Monday, July 22, 2013

...piqué interest

The foothills are something even pictures cannot grasp, and my words certainly hold little power to contain them. Shrouded in mist they play hide and seek, with great, strong bodies that house intricate arteries of rivers and ribboning, dancing falls. They are a deep, untouched green, and they metamorphose into heavenly beasts; covered in eyes they always look at me. As I humbly place each one of my strides on their bones, I find gratitude in the muscle of Earth below me, and below the mountain, and below that. And how they launch me into the Heavens.

There is power here; the river rages and surges with it, the mountain quietly keeps it, the air pulls, passes and pours it. I am so small, and as I cross a wooden bridge or come face to face with a leaping cliff, I am reminded of it with clarity. 

And step-by-step we climb, passing the humble homes of mountain dwellers who hike briskly in flip-flops and rubber boots. Cows and water buffalo moo in the uncomfortable rain, chickens peck pathetically, pausing to shake the water from their feathers and ruffle and re-ruffle themselves. A dog joins us, walking ahead and waiting, watching, perhaps protecting and caring for these bipedal strangers. Four children send warning shrieks from under their umbrellas to ward off the monkeys from their family's maturing corn. Three older, wrinkled, calloused, tanned men and women crush rocks with a small hammer. A bare-breasted woman with suckling child sit on their porch we so invasively pass, and many men and women of all ages carry baskets of greens on their backs, supported by a cloth strap that rests on their crown like a bandanna.

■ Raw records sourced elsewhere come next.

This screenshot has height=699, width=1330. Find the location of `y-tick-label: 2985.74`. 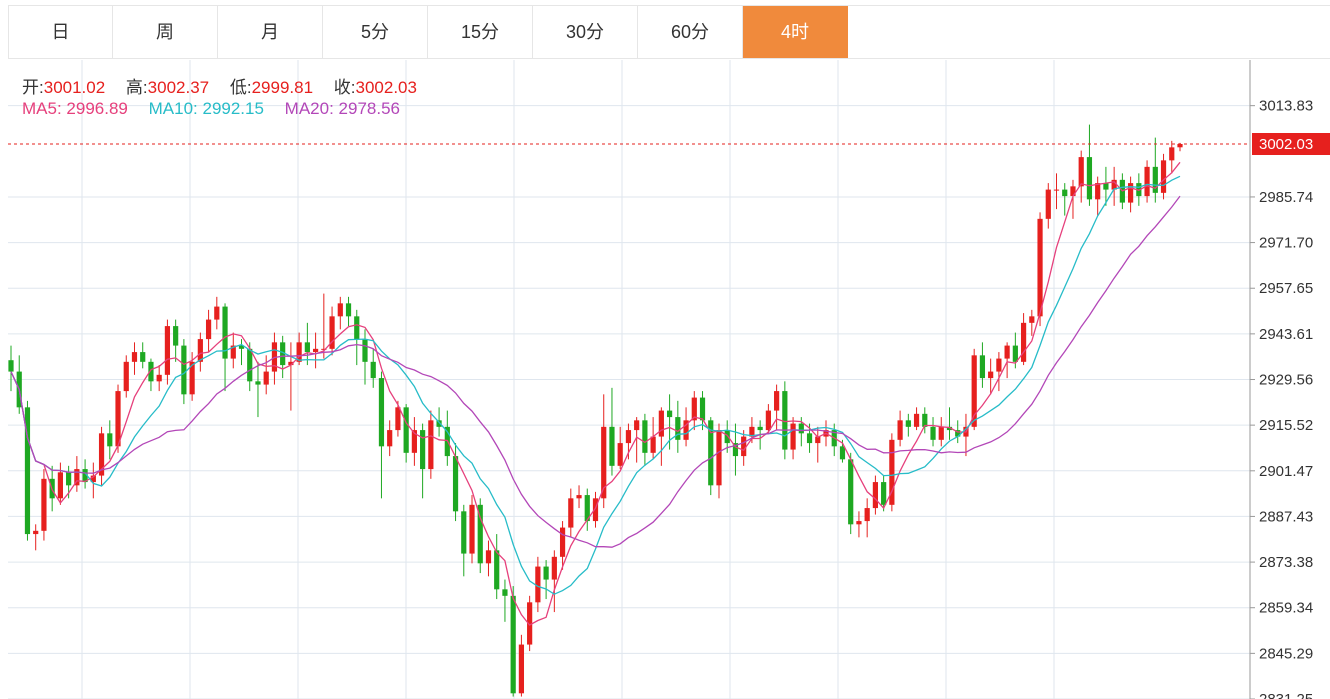

y-tick-label: 2985.74 is located at coordinates (1286, 198).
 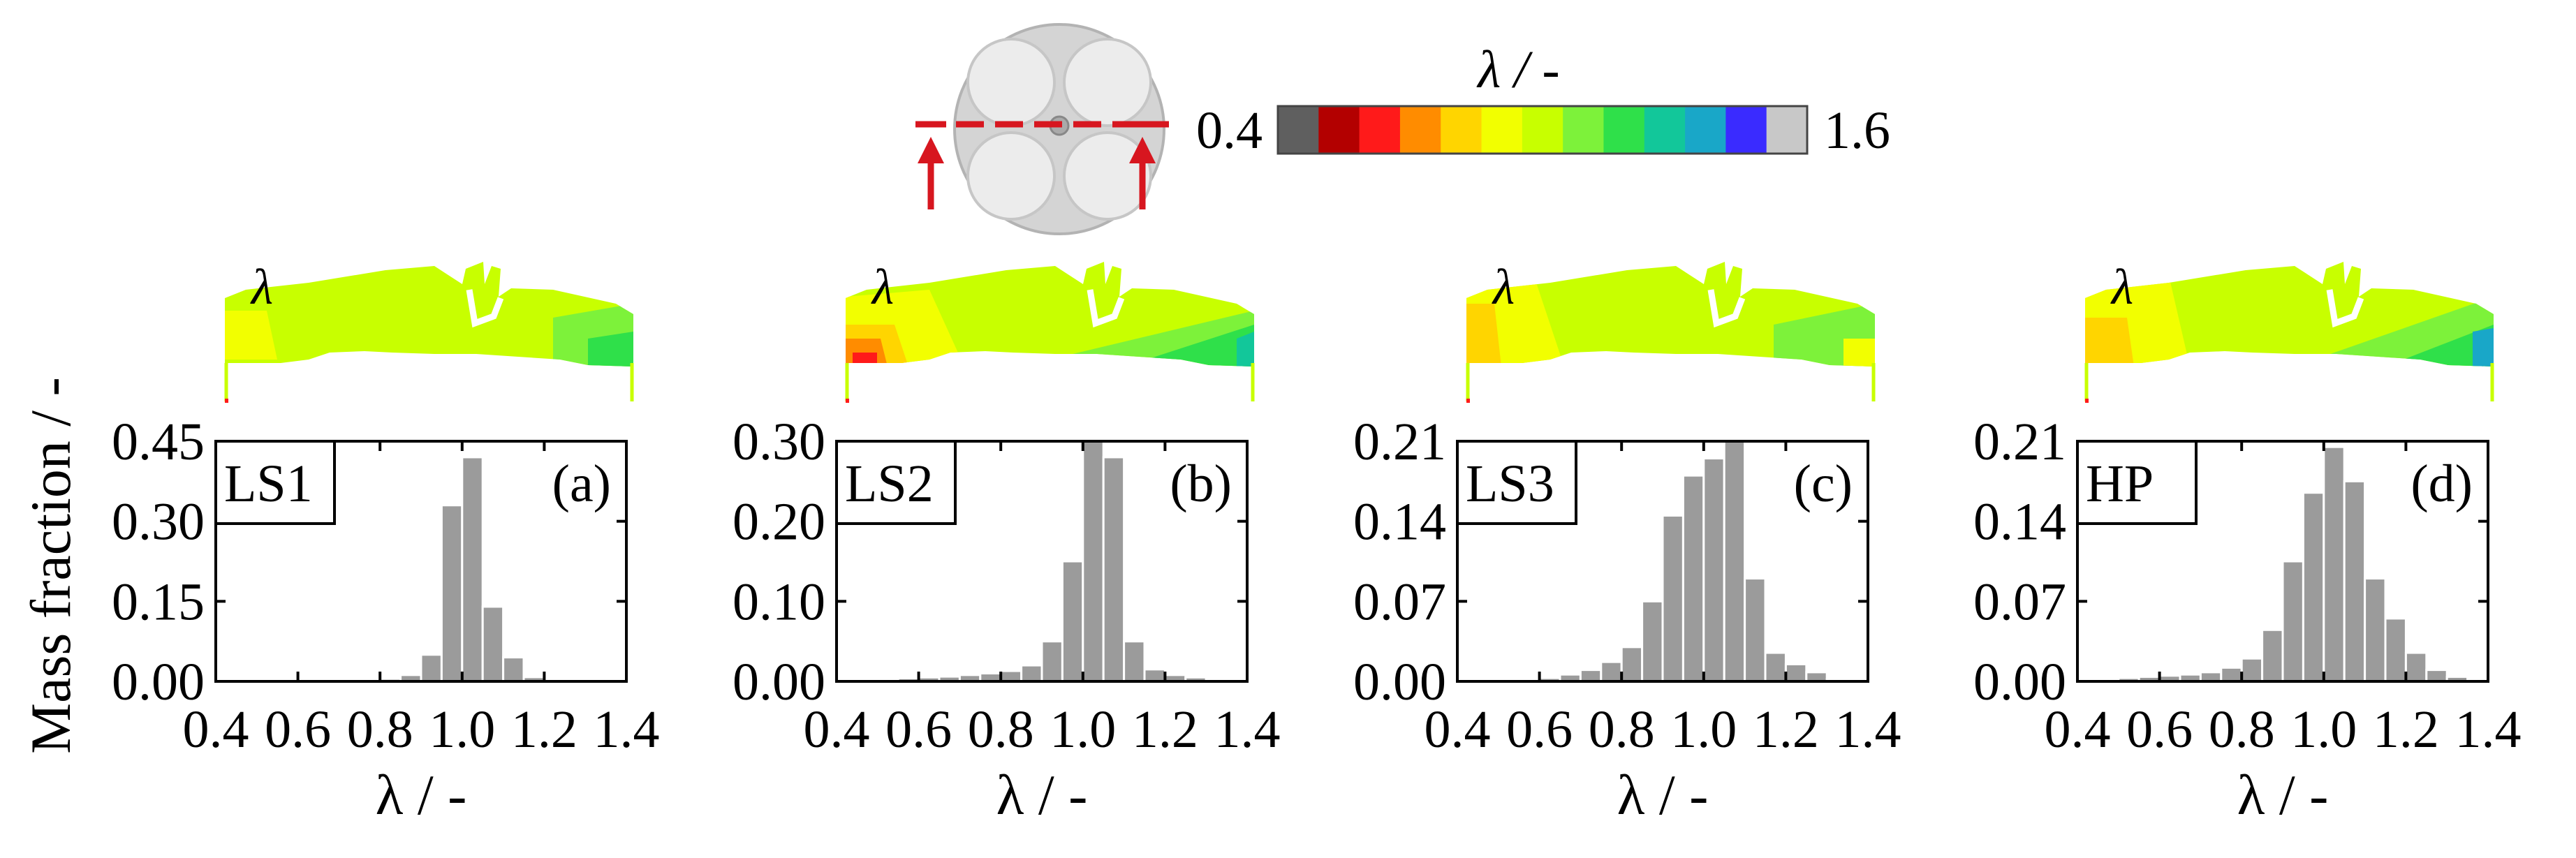 What do you see at coordinates (50, 566) in the screenshot?
I see `y-axis-label: Mass fraction / -` at bounding box center [50, 566].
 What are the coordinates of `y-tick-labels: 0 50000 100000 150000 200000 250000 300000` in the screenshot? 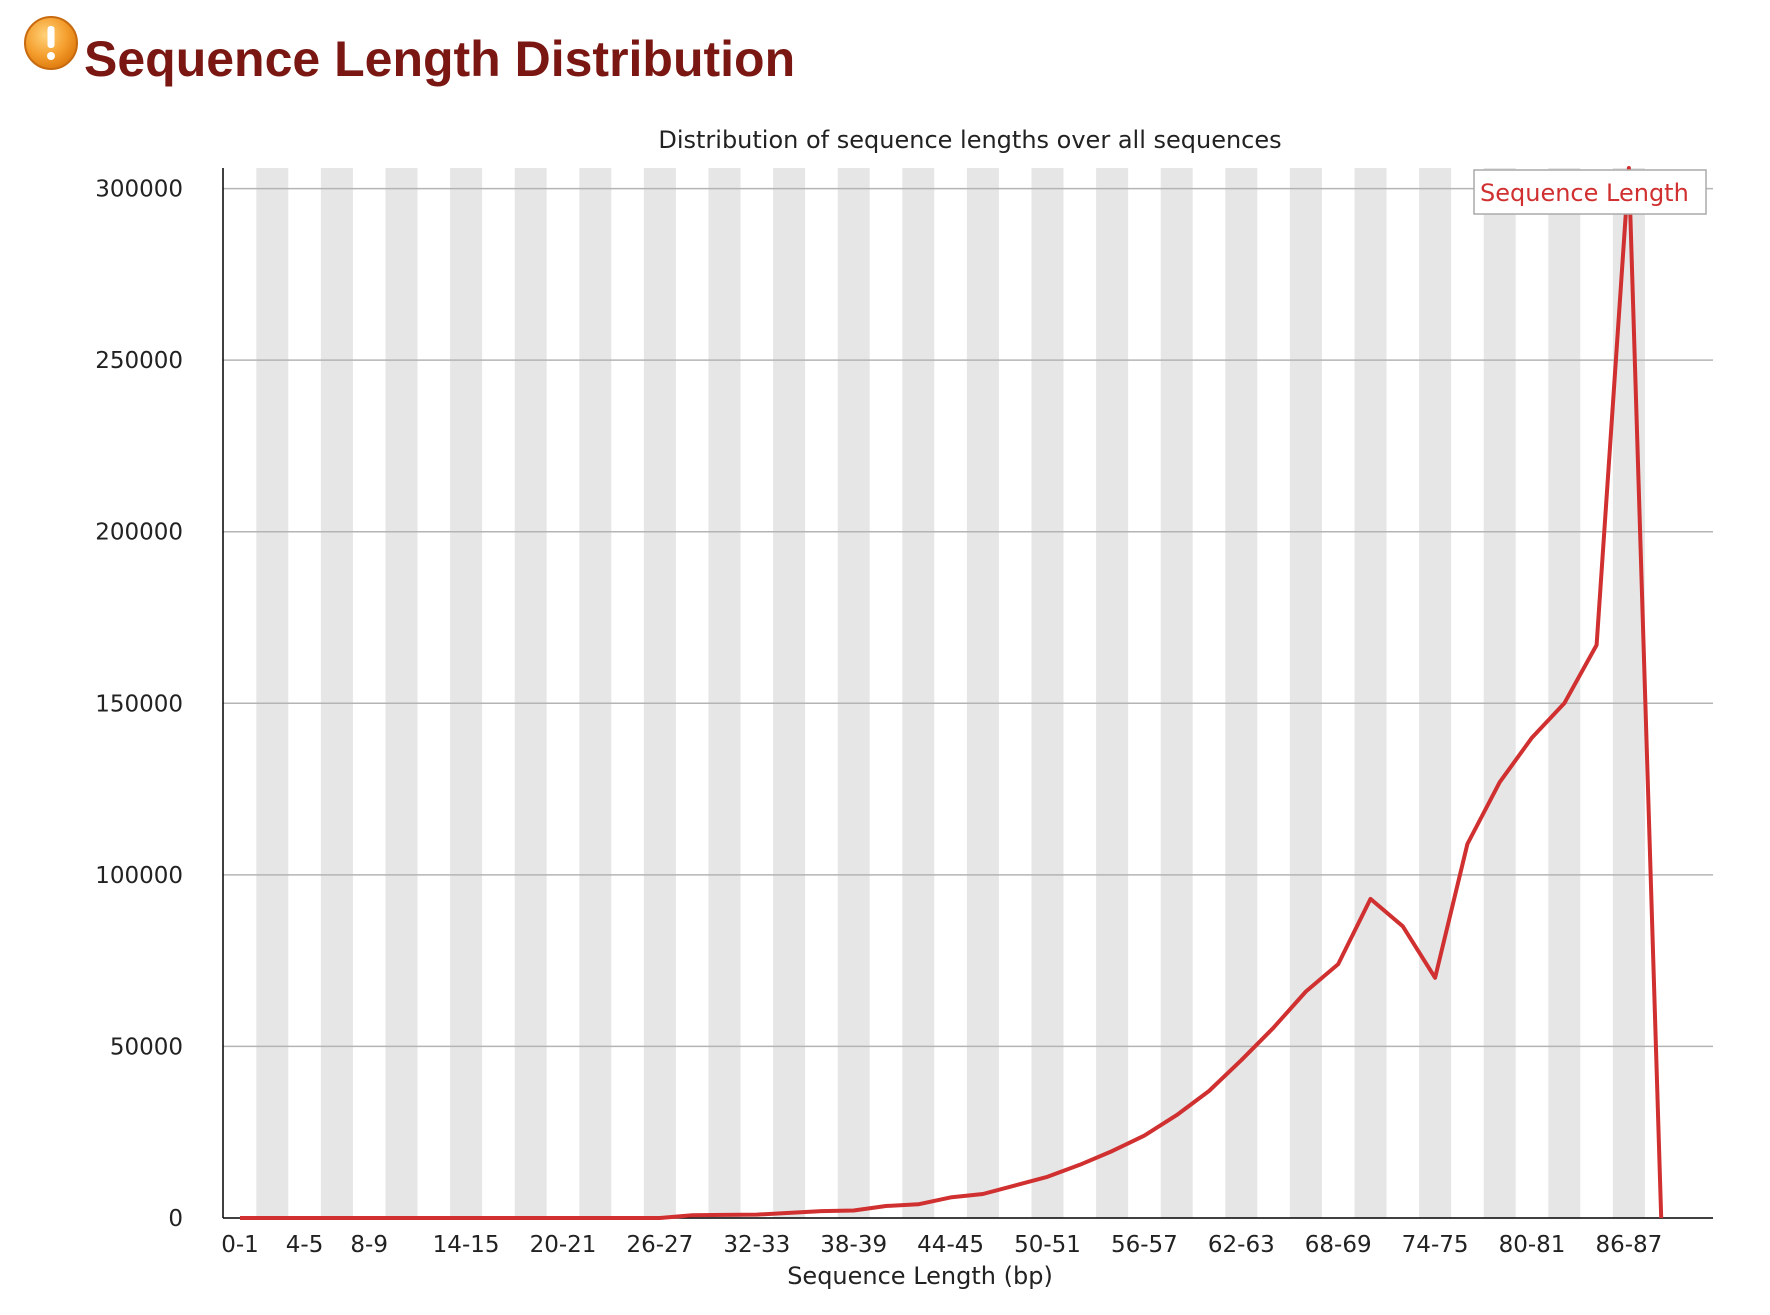 It's located at (139, 704).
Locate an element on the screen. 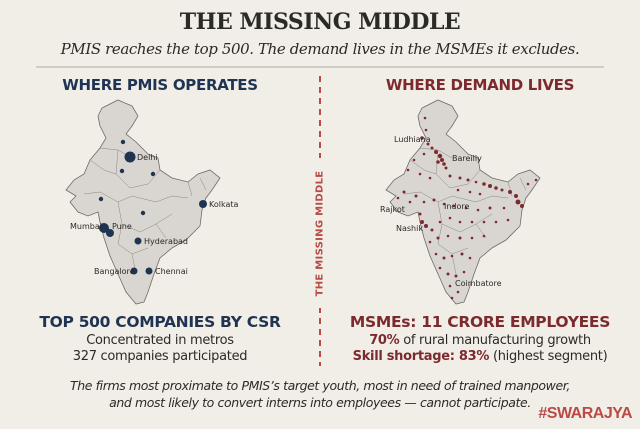 The height and width of the screenshot is (429, 640). right-stat-line1: 70% of rural manufacturing growth is located at coordinates (480, 340).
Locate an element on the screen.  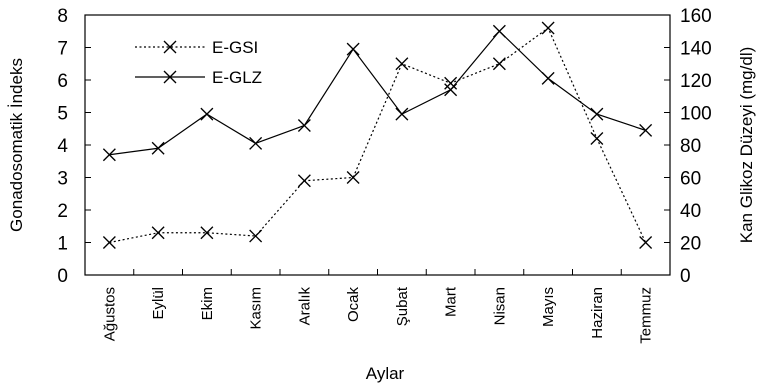
x-tick-label: Kasım is located at coordinates (256, 308).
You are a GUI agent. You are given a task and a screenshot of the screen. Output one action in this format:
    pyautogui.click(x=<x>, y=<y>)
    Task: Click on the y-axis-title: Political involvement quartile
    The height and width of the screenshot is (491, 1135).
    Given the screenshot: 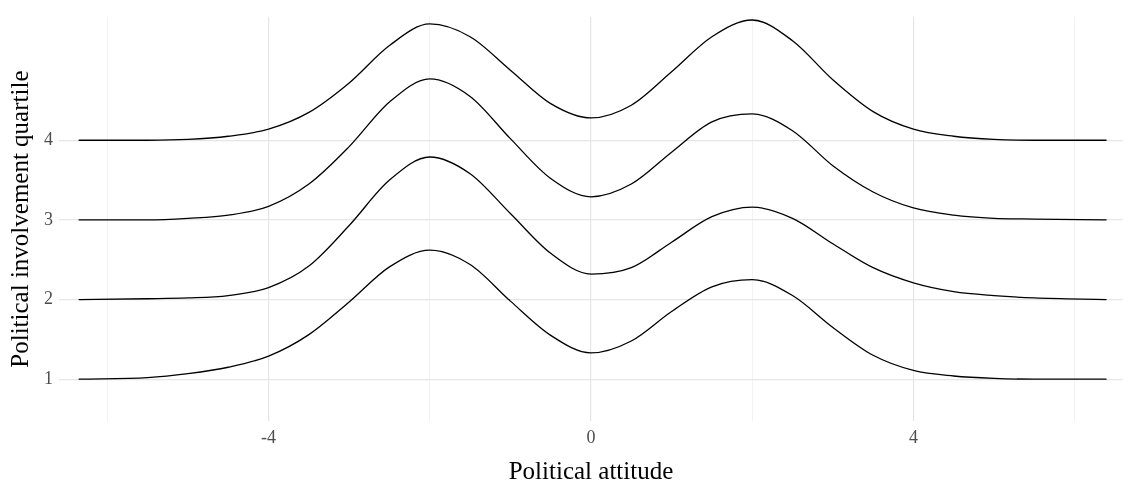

To each of these we greet with our hands held together in prayer, Namaste, and they return it. From under their plastic coverings some of the friendlier ones say 'Pani! Pani!' with a smile on their face. Pani means water and they chuckle at our sopping state. I agree with them through tone. Yes, Pani. Tons of it. 

It is monsoon season in Nepal; I have never been so soaked for so long. Some of the best gear is defeated by this onslaught. Wet to the core, we continue to climb to keep warm, and we make good time for it. The real enemy are those slimy suckers that come with the rain. Perched on leaves, trees, rocks leeches attach themselves to passing flesh. When we finally take off our shoes we have endlessly leaking wounds to attend to. A cheesecloth-covered ball of salt is our weapon in removing them as we climb, but some make it through all our defenses. When I finally remove one and kill it, I watch it bleed my own blood. How audacious. 

But we finally make it to Hotel Milan high up in Ghandruk. If the clouds clear we will see the glorious snows of the Annapurna Himalayan Mountain Range. Those are the real beauties. In another season we could climb to the top, but monsoon season makes for snow-storms that are not to be reckoned with too audaciously--we wouldn't want the mountains to make us bleed our own blood, so we tread humbly. For now, we hope just for a peek. 

As we dry and tend to wounds and eat a large lunch the mist and clouds pass and dissipate and we become more and more excited, anticipating what lies behind them. Across the valley a lonely structure manifests and I wonder what it could be, with nothing around it, the closest village half a cliff away, who lives there? What do they eat? How do they even get there? The mysteries of the Himalayas continue on...



And then, in the light of morning, when the clouds haven't yet had time to cover the hills, we finally see behind the veil, and oh!--what a change! Suddenly I'm even smaller. Those mountaintops I was so moved by, whose height I was so impressed with, and breadth in awe of--they become, well, hills. Monstrous, gorgeous, green and white--pure white--peaks have been towering above us all this whole time. So quickly my perspective changes. In just a small space between the creeping clouds I see the rising thrust of Fishtail and my hike, my view, my very self, have all shrunk. In the presence of giants we see ourselves as we ought.

But the sight is short lived. From over the hilltops comes the covering. It hugs the mountainside like a woolen blanket. Like a fleece is sits and contours to the shape of the rolling, jutting earth. Within minutes we can't even see the tops of the hills, our horizon is blurred out, and we are back to a world only meters wide and long. But I'm no bigger; I know now, and I cannot forget what greatness lies all around me: the peaks of the Annapurna.